Going back to prior discussions about separating the art from the artist, I find it becomes nearly impossible to do so when the artist persists in their ignorance. On the other hand, when someone later owns their pst oversight, ignorance or even hatred, it makes me consider that their prior art was at least created by a person with a capacity for growth, which absolutely helps me separate their failures from the person. To wit (and from the vid):

“PLAYBOY: Along with your difficulty in describing sexual scenes, you apparently also have a problem with women in your books. Critic Chelsea Quinn Yarbro wrote, “It is disheartening when a writer with so much talent and strength and vision is not able to develop a believable woman character between the ages of 17 and 60.” Is that a fair criticism?”

“KING: Yes, unfortunately, I think it is probably the most justifiable of all those leveled at me. In fact, I’d extend her criticism to include my handling of black characters.

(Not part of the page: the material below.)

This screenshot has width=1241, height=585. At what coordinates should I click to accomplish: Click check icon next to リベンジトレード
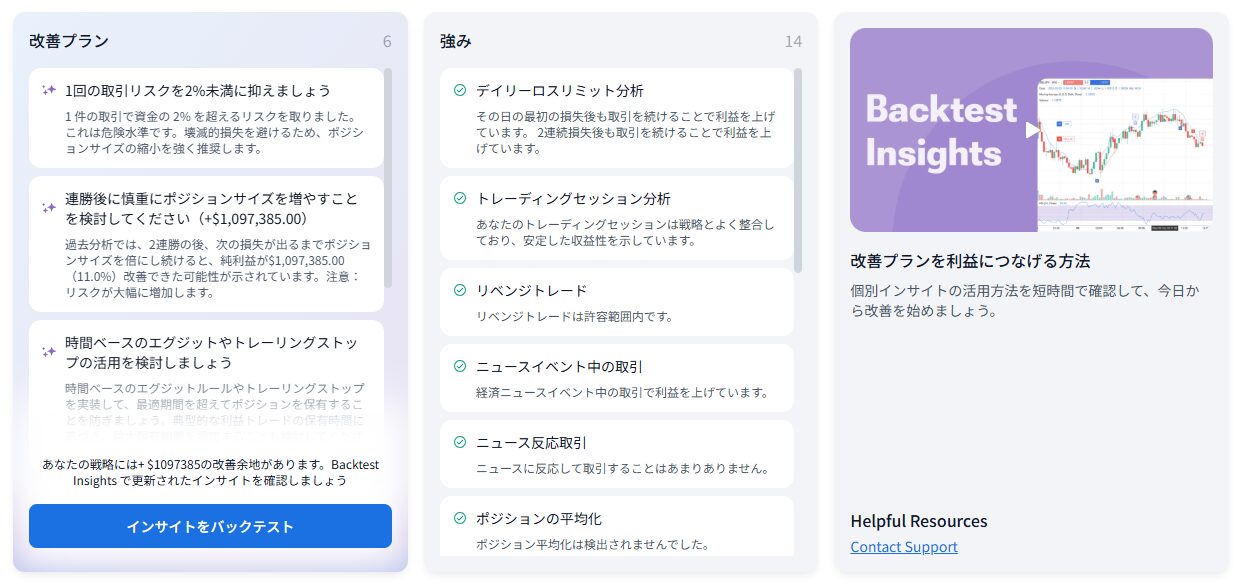click(460, 290)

Both Hallorann, the cook in The Shining , and Mother Abagail in The Stand are cardboard caricatures of super-black heroes, viewed through rose-tinted glasses of white-liberal guilt.“

Of course, that was a quote from 1983 and The Green Mile didn’t come out until the late ‘90s, so he clearly still had blind spots.

Yeah, that’s not happening. He’s a rich white dude living in a fucking mansion who could afford to spend entire decades coked to the gills and is one of the most respected literary icons in US history who… occasionally has to answer difficult questions.

No, they are deliberately muddied by people of ill intent. No one is joining the Klan because they are confused about nuance.

Edited to remove something that multiple people said upthread re: Shawshank.